The signals that you have outgrown a single-audience structure:
- Support tickets where users describe following docs that were not meant for them (“I followed the SDK tutorial but I only use the REST API”)
- Navigation trees with more than 40 pages at the top level, forcing users to skim-scroll to find anything
- Separate teams responsible for separate products, both editing the same repository and creating merge conflicts weekly
- A search box that returns results from three products when the user was only thinking about one
The underlying issue is that a single navigation model assumes a single mental model. Once you have two products, you have two different contexts users are trying to work from. Forcing both into one flat structure doesn’t create a unified experience — it creates a confused one.
The right time to restructure is before you feel the pain, not after. If you have two products today and plan to ship a third in the next six months, the architecture decision you make now will either scale or collapse under that load.
Three structures teams try (and why two of them fail)
Monorepo docs: one tree, everything inside
The default choice, because it requires no new tooling and no new decisions. Everything lives under one navigation root, organized by product:
docs/
├── api/
│ ├── getting-started.md
│ └── reference/
├── sdk/
│ ├── getting-started.md
│ └── ios/
├── cli/
│ └── commands.md
└── dashboard/
└── overview.md
❌ What breaks: the navigation model is product-centric but the user experience is not. Users don’t arrive thinking “I need to find the sdk/ folder.” They arrive with a task: “I want to add authentication to my iOS app.” Whether that task maps to sdk/ios/auth.md or api/auth/mobile.md is not obvious — and both pages probably exist, saying slightly different things.
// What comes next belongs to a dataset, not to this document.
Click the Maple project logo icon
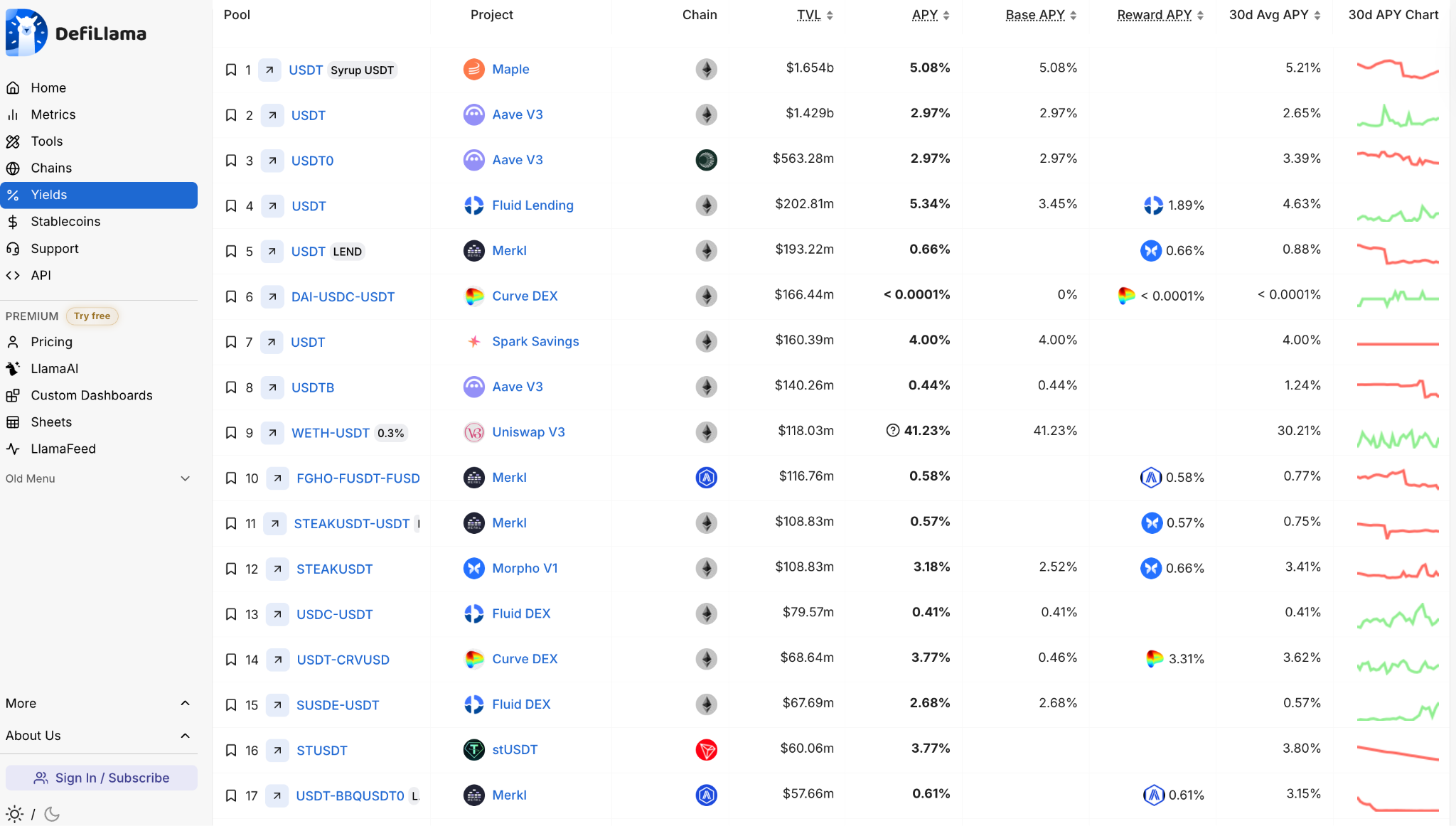Viewport: 1456px width, 826px height. [x=473, y=69]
The monorepo structure also creates organizational debt. When the SDK team and the API team both push changes through the same docs/ repository, you have two teams with different release cadences, different audiences, and different content strategies sharing a single CI pipeline and a single deploy. The API team cannot publish a hotfix without waiting for the SDK team’s draft to clear review.
Siloed sites: a separate domain per product
The opposite reaction: when the monorepo gets too chaotic, some teams split into fully separate sites. api-docs.company.com, sdk-docs.company.com, cli-docs.company.com. Each team controls their own repository, their own navigation, their own deploy pipeline.
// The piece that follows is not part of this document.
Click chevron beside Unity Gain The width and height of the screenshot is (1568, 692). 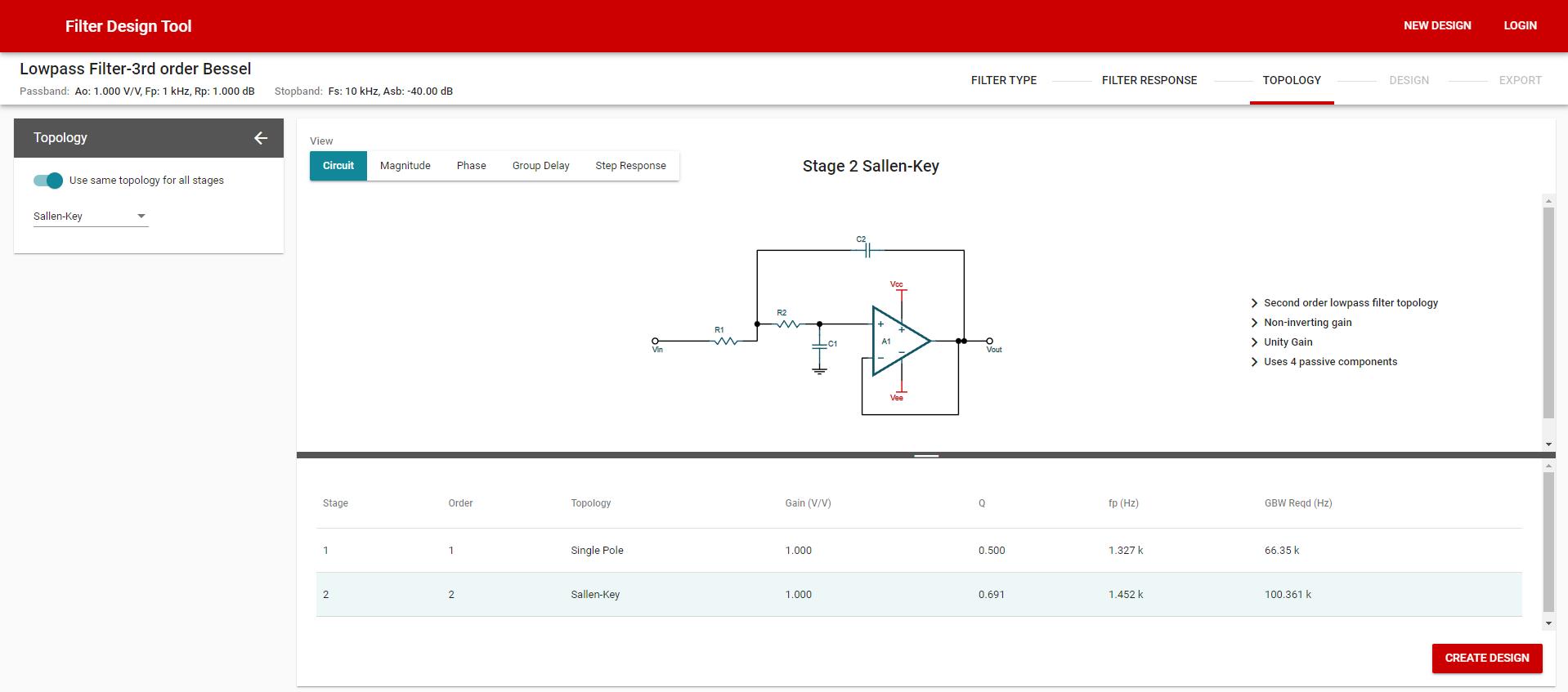coord(1254,342)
❌ What breaks: the user cannot move between products. A developer building an integration that touches your API and your SDK has to maintain two browser tabs, two search contexts, and two mental maps. When a concept spans products — authentication, rate limits, error codes — it gets documented twice, diverges over time, and neither version is canonical.
More practically: siloed sites multiply the maintenance surface. Every shared piece of content — company-wide rate limits, shared authentication flows, billing documentation — now has to be either duplicated across all sites or linked externally, which means it will eventually drift.
Teams that go silo often cite “team autonomy” as the reason. But team autonomy at the cost of user coherence is the wrong tradeoff.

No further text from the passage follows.